En tout état de cause, la suppression des droits de succession serait une erreur historique, l’équivalente de la retraite à 60 ans dans les années 80, de la réduction du temps de travail sans augmentation concomitante de la durée de cotisation sous Jospin, ou d’une qui consisterait aujourd’hui à réduire la TIPP pour compenser l’augmentation du prix de l’énergie.
Son voyage chez Bush l’avait déjà, à mes yeux, disqualifié. Cette proposition doit le priver définitivement de tout statut d’homme d’Etat responsable pour le ranger dans la catégorie des dangereux démagogues.

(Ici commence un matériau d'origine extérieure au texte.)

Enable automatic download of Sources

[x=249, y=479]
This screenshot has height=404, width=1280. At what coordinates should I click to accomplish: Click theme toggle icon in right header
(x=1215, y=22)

Bah, vous savez, le PS tout comme l'UMP envisagent de plus en plus d’accroître les impôts des expatriés, ou d'en créer de nouveaux, ça devient n'importe quoi :
http://www.dailymotion.com/video/x2zqxs_les-inconnus-taxes_fun
http://www.atlantico.fr/decryptage/isf-expatries-taxe-reforme-fiscalite-patrimoine-reformes-fiscalite-96221.html
http://www.jerome-cahuzac.com/index.php?post/2010/10/08/Demander-aux-expatri%C3%A9s-de-participer-%C3%A0-l%E2%80%99assainissement-des-finances-%3A
Rédigé par : olaf | 15 mai 2011 à 13:02
Un extrait de Cahuzac :
"Il est bien sûr exclu de mettre en cause le principe de non double imposition. Tel pourrait être le cas en décidant que les impôts acquittés par un compatriote résident fiscal à l’étranger majorés d’une contribution civique perçue en France ne devront pas excéder ce qui aurait été acquitté, toutes choses égales par ailleurs, au titre de l’IR et de la CSG-CRDS par ce compatriote s’il travaillait en France"
Un concepteur d'usines à gaz à rendement maximum de zéro.